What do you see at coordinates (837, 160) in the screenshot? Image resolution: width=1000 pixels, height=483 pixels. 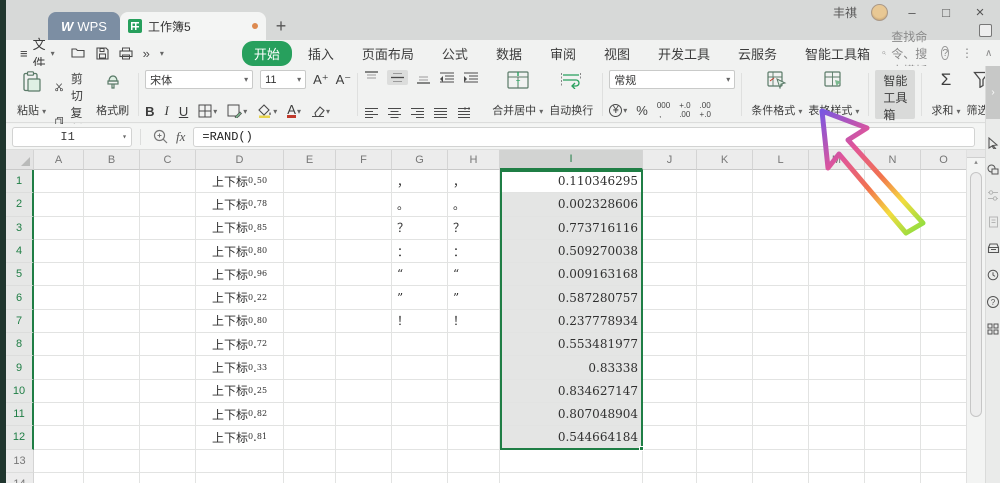 I see `column-header-M: M` at bounding box center [837, 160].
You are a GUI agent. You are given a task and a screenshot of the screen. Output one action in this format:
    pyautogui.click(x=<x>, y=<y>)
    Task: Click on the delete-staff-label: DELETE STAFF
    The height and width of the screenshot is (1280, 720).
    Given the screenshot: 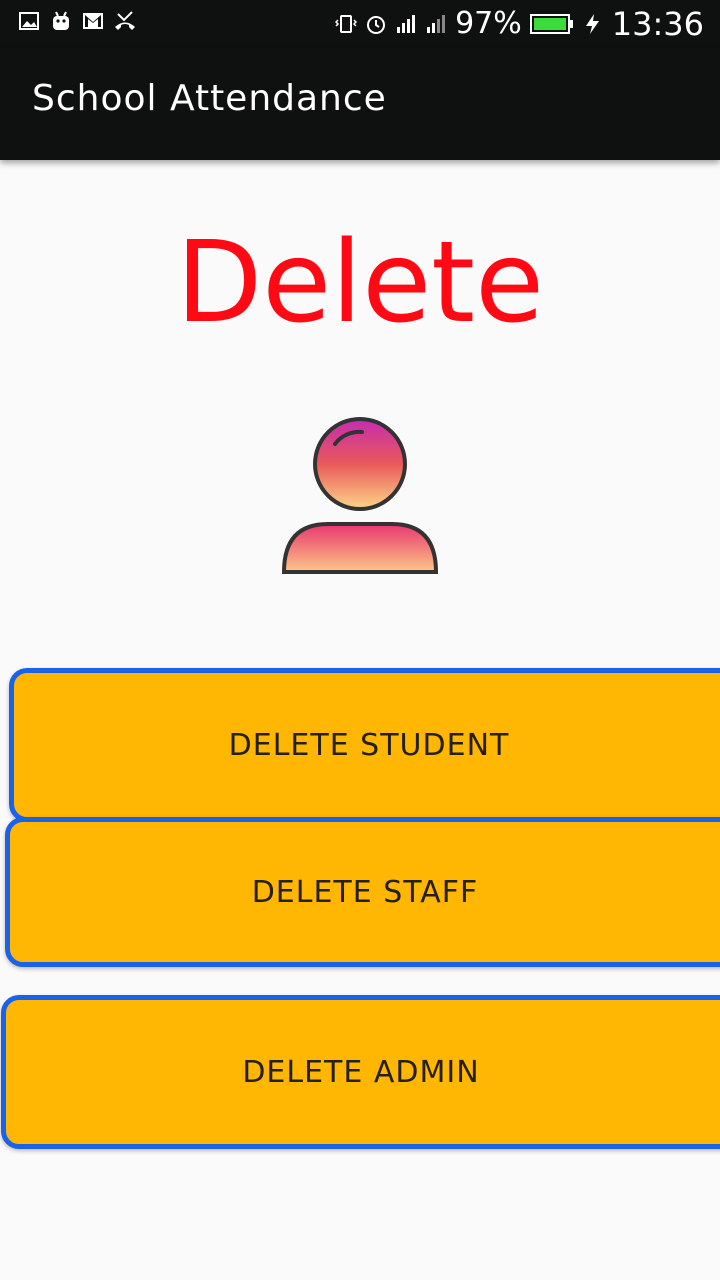 What is the action you would take?
    pyautogui.click(x=365, y=892)
    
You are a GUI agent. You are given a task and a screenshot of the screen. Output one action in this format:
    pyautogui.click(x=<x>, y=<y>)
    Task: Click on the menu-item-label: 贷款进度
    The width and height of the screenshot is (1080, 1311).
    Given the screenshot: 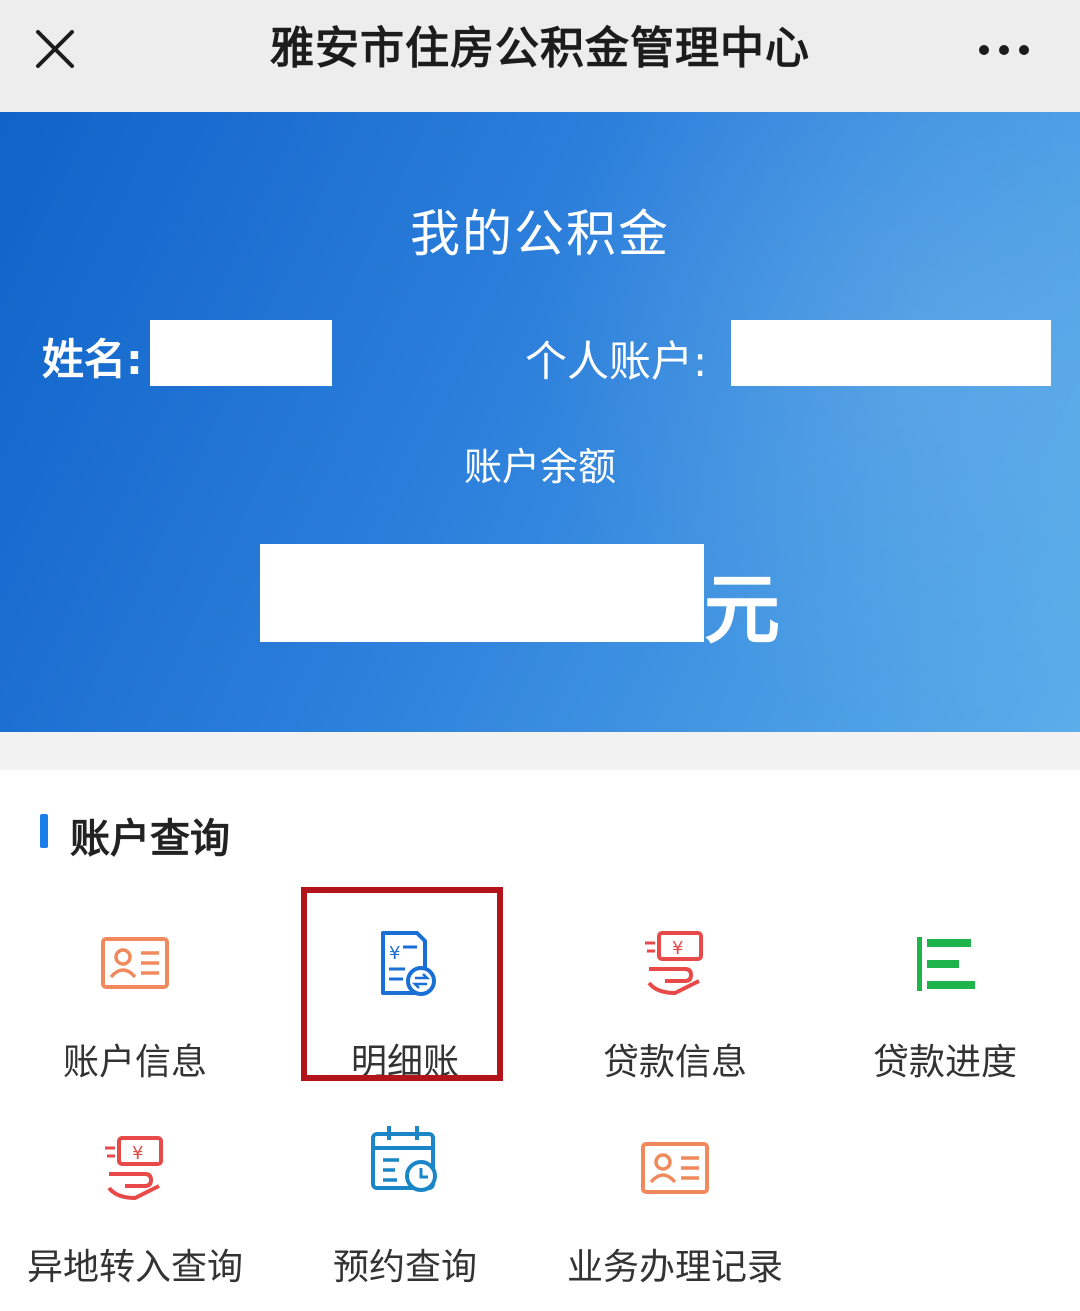 What is the action you would take?
    pyautogui.click(x=944, y=1062)
    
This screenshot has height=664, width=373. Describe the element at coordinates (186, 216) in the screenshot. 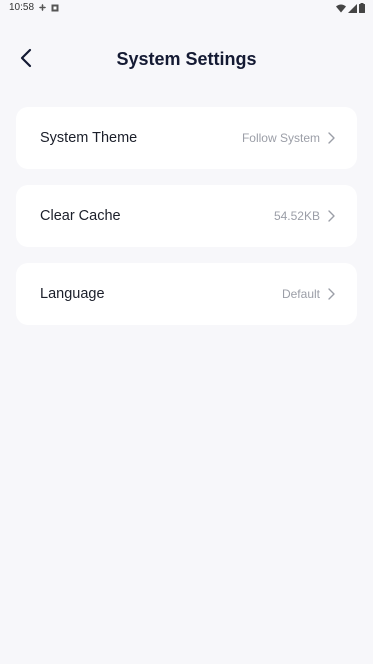

I see `setting-clear-cache: Clear Cache 54.52KB` at that location.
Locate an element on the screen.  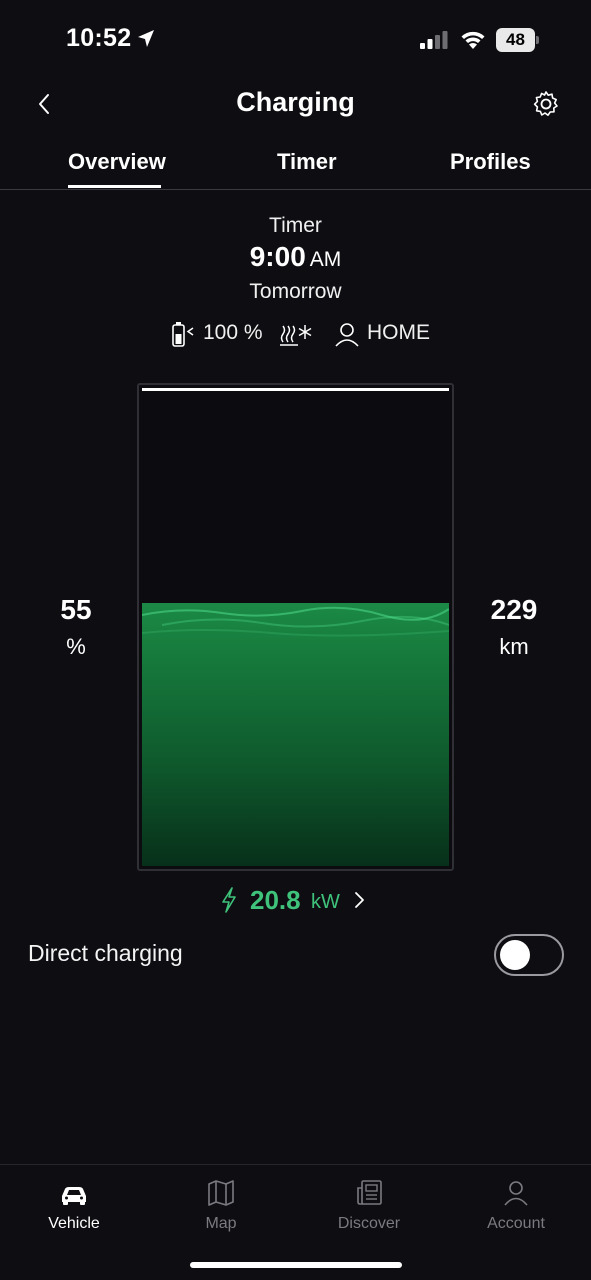
car-icon is located at coordinates (74, 1196).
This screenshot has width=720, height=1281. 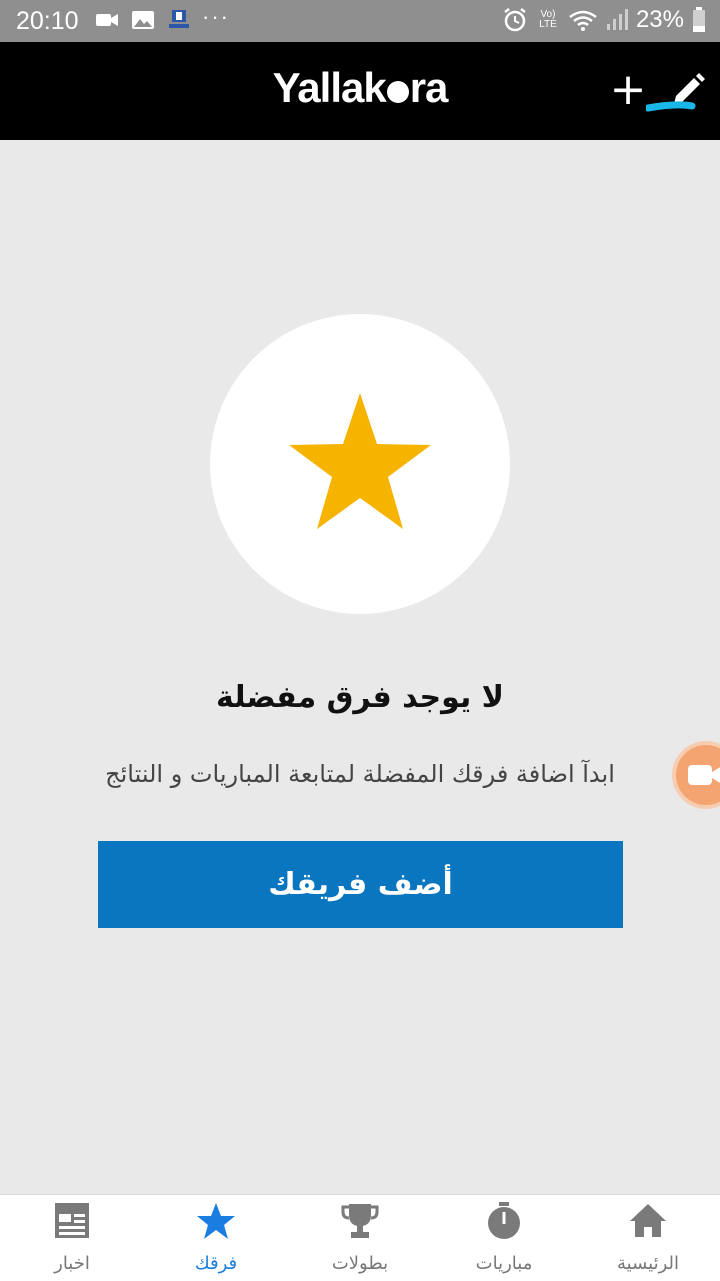 What do you see at coordinates (360, 1221) in the screenshot?
I see `trophy-icon` at bounding box center [360, 1221].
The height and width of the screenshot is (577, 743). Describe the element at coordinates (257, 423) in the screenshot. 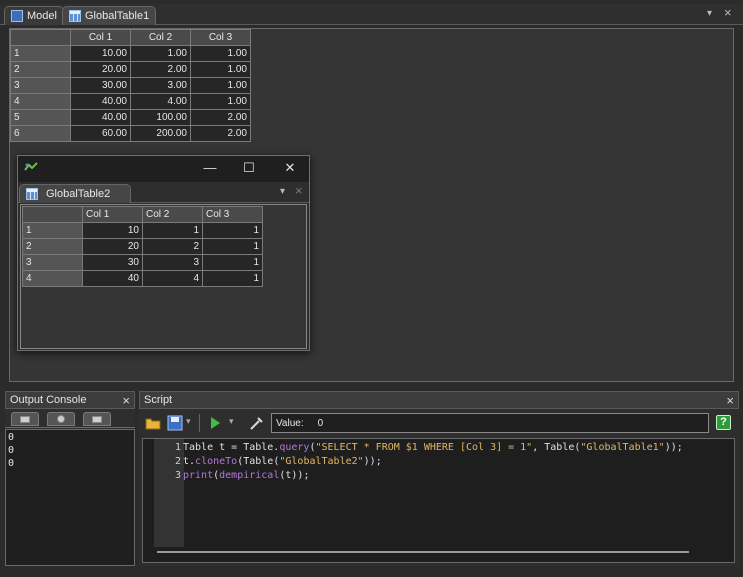

I see `eyedropper-icon` at that location.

::::::

**Opdracht**
Geef de records, beginnend bij de regel met "This screenshot has height=664, width=373." en eindigend bij de regel met "car-icon is located", weer als CSV met twee kolommen, tekst en antwoord: één rij per record, elk veld tussen aanhalingstekens en met regeleinden vervangen door spaties. Laat de afbeeldingen in het antwoord weg.

**Schriftelijk antwoord**
tekst,antwoord
"This screenshot has height=664, width=373. Describe the element at coordinates (186, 216) in the screenshot.","I see `setting-clear-cache: Clear Cache 54.52KB` at that location."
"Locate an element on the screen.","car-icon is located at coordinates (74, 1196)."